Mild isolation procedure discloses new protein structural properties of beta-lactoglobulin.

To explore the potentially available functional properties of beta-lactoglobulin in, for example, the processing of food products, it is important to isolate the protein by a procedure that avoids all possible denaturing conditions, such as low pH, high ionic strength, or low or elevated temperatures that could cause the protein to undergo irreversible conformational changes. In this work, a mild isolation protocol for beta-lactoglobulin from bovine milk is presented, applicable to semi large-scale isolations (50 to 200 g). The protein could be isolated with a high efficiency (>80%) and a good purity (>98%). Biochemical characterization of the material demonstrated no lactosylation of the protein, nor the formation of irreversibly associated dimers. Also, no proteose peptones could be detected. The ability of beta-lactoglobulin to undergo conformational changes is studied by far and near-ultraviolet circular dichroism and differential scanning calorimetry.
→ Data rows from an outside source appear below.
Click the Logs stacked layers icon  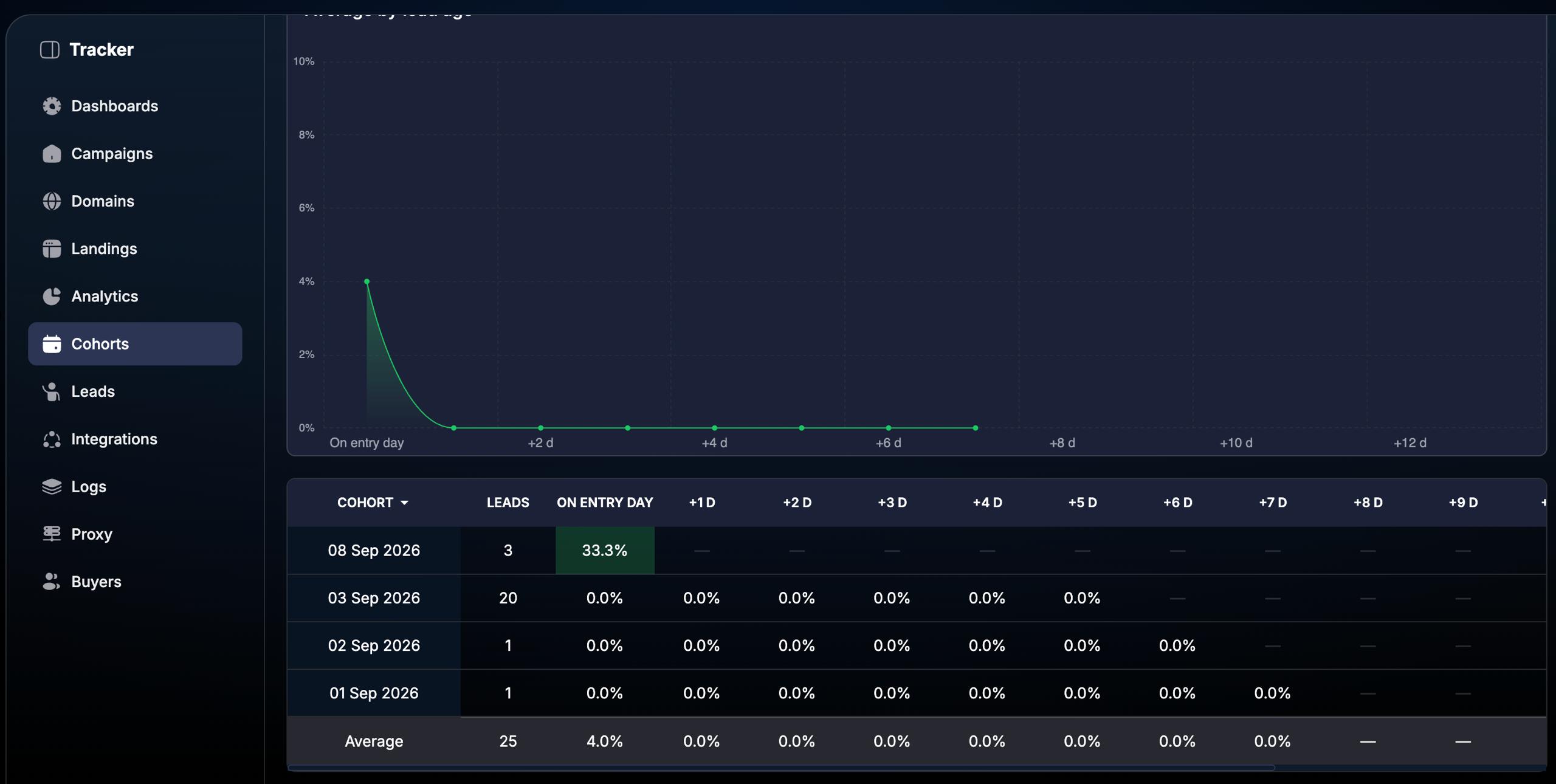(52, 486)
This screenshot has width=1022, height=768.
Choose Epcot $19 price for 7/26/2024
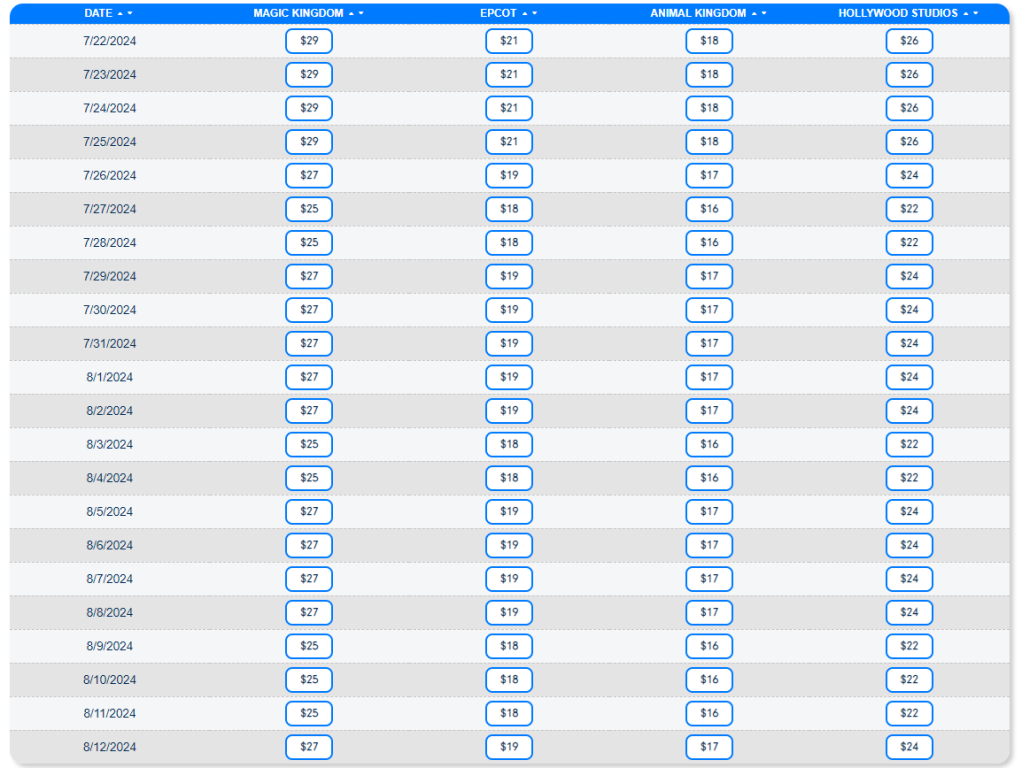coord(509,176)
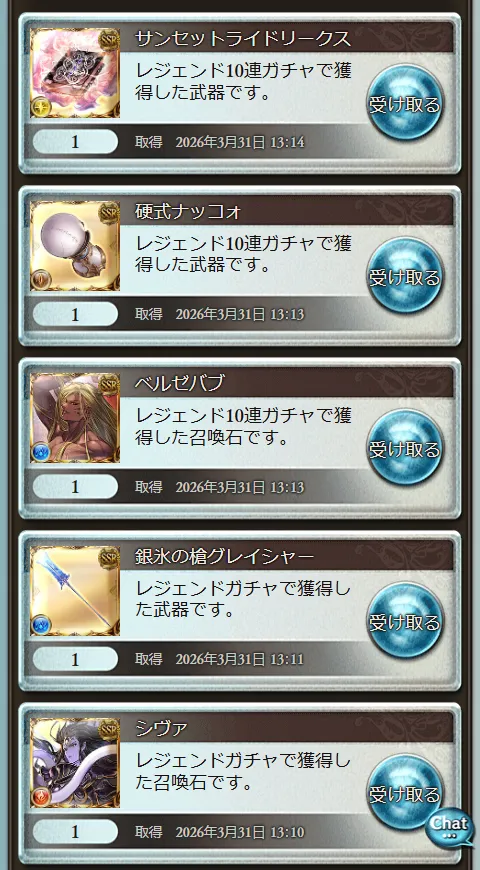Tap the ベルゼバブ summon portrait thumbnail
Viewport: 480px width, 870px height.
click(x=75, y=418)
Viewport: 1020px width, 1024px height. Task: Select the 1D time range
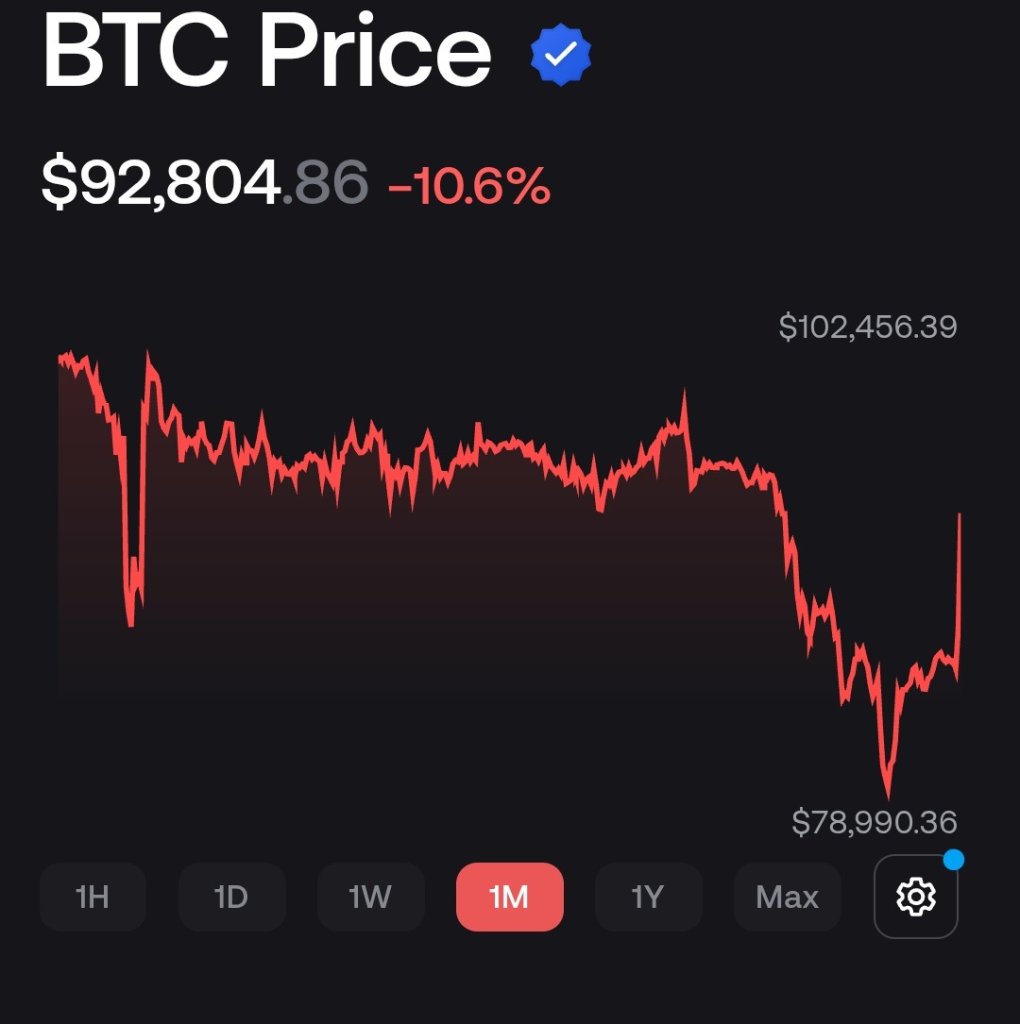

A "global" unfolding of the protein is detected around 72 (tertiary level) and 77 degrees C (secondary level). The dimer-monomer dissociation occurring around 52 degrees C could also be monitored at a secondary structural level. Remarkably, a low temperature transition around 30 degrees C was observed, where approximately 10 beta-stranded residues unfold cooperatively, not been reported previously. This low temperature transition is irreversible at temperatures higher than 35 degrees C or upon freezing the material at -20 degrees C. The addition of 20% glycerol could prevent this irreversible conformational change. The effect of the low temperature transition on the protein's functionality remains to be investigated.